→ **What to work on**: Set the records down again, exactly, without their images.

→ **Provided records**:
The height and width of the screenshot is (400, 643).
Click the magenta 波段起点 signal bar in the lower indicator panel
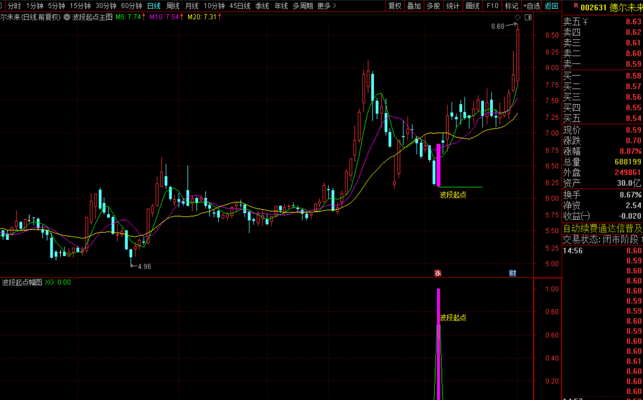pyautogui.click(x=438, y=344)
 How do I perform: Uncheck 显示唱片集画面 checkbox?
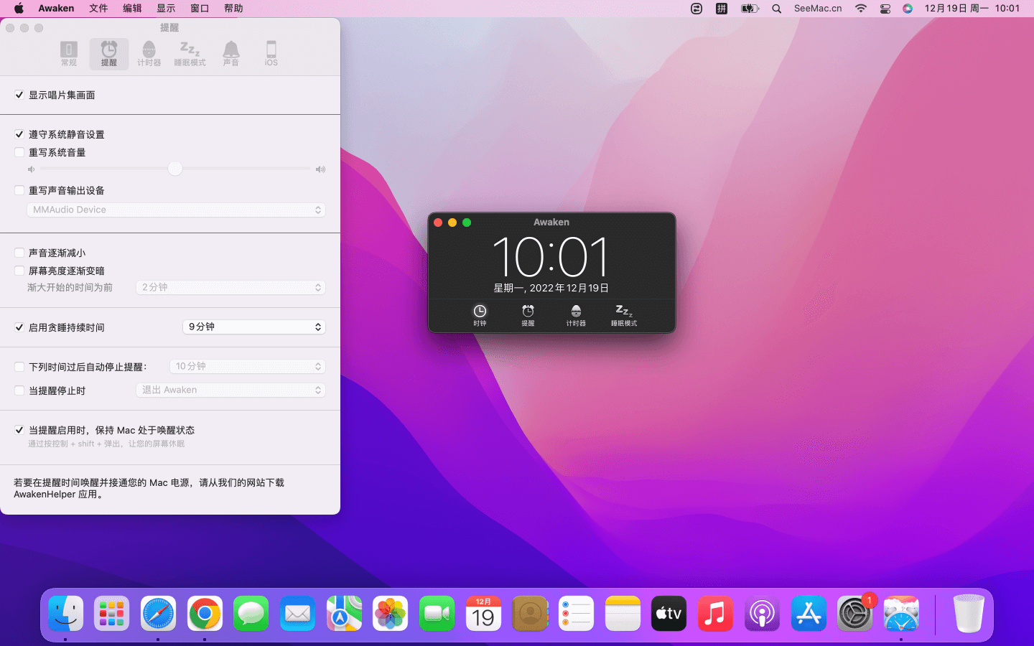coord(19,95)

→ **Your response**:
The height and width of the screenshot is (400, 643).
Click the magenta 波段起点 signal bar in the lower indicator panel
pyautogui.click(x=438, y=344)
 How do I perform: Uncheck 显示唱片集画面 checkbox?
coord(19,95)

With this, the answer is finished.